On Mon, Mar 11, 2013 at 06:13:07PM +0100, Joachim Breitner wrote:
> Control: reassign -1 libc6
> Control: found libc6/2.13-38
> Control: affects haskell-regex-compat
> 
> Hi,
> 
> Am Montag, den 11.03.2013, 11:53 -0400 schrieb Joey Hess:
> > Joachim Breitner wrote:
> > > I can reproduce it from within ghc’s address space using gdb:
> > > 
> > > (gdb) call malloc(32)
> > > $7 = 64943120
> > > (gdb) call regcomp(64943120, ".", 0)
> > > $8 = 0
> > > (gdb) call regexec(64943120,"\242",0,0,0)
> > > $9 = 1
> > > (gdb) call regexec(64943120,"only_ascii",0,0,0)
> > > $10 = 0
> > > 
> > > And even from gdb while debugging “sleep”. So the behaviour is already
> > > there in regexec, but for some reason it is not triggered from C code,
> > > but only via some variants of FFI (GHC’s or gdb’s).
> > > 
> > > I’ll leave it at that, as this is not really related to GHC or Haskell
> > > any more.
> > 
> > That's some deep dive!
> > 
> > Sounds like a reassign to glibc is in order?
> 
> if you think so...
> 
> @glibc maintainers, here is the short story:
> 
> This code prints, as expected 0 (for regex matches):
> 
> #include <sys/types.h>
> #include <regex.h>
> #include <stdio.h>
> 
> main () {
> 	regex_t r;
> 	regcomp(&r, ".", 0);
> 	char *s = "\242";
> 	int i = regexec(&r, s, 0, NULL, 0);
> 	printf("%d\n", i);
> }
> 
> But in some circumstances, this does not work as expected. One such
> circumstance is Haskell code doing this via the FFI, but also from gdb:

What you see is actually very likely locale related. The "\242"
character is not valid in unicode locale. If you run your code using a
unicode locale, as regcomp() and regexec() interpret the regex and the
string as unicode, the "\242" character is ignored.

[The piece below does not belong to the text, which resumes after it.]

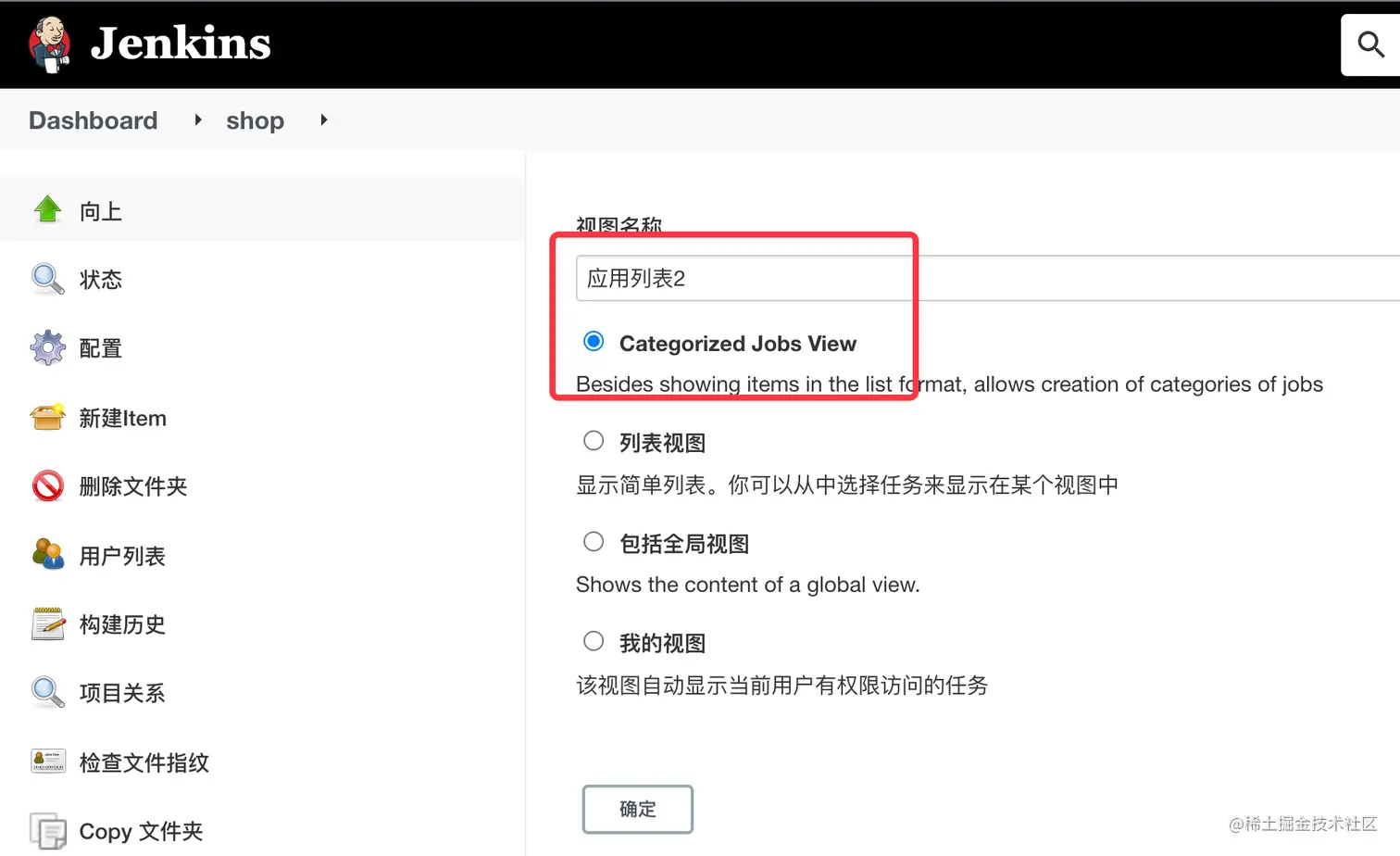Image resolution: width=1400 pixels, height=856 pixels.
Task: Choose the 包括全局视图 radio option
Action: 594,542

The behavior you describe can be reproduced in you C example by adding 
a call to setlocale(LC_ALL, "C.UTF-8") at the beginning of your code.

When you test with FFI or from GDB, it is very likely you have a
unicode locale defined.

> (gdb) call malloc(32)
> $1 = 6332464
> (gdb) call memset(6332464, 0, 32)
> $3 = 6332464
> (gdb) call regcomp(6332464, ".", 0)
> $4 = 0
> (gdb) call regexec(6332464, "\242",0,0,0)
> $5 = 1

"\242" is ignored as it is a unicode character.

> It fails if there are no ascii characters around:
> 
> (gdb) call regexec(6332464, "\242x",0,0,0)
> $6 = 0

Here only the "x" is matched.

> (gdb) call regexec(6332464, "\242\242",0,0,0)
> $7 = 1

No valid unicode character, nothing is matched.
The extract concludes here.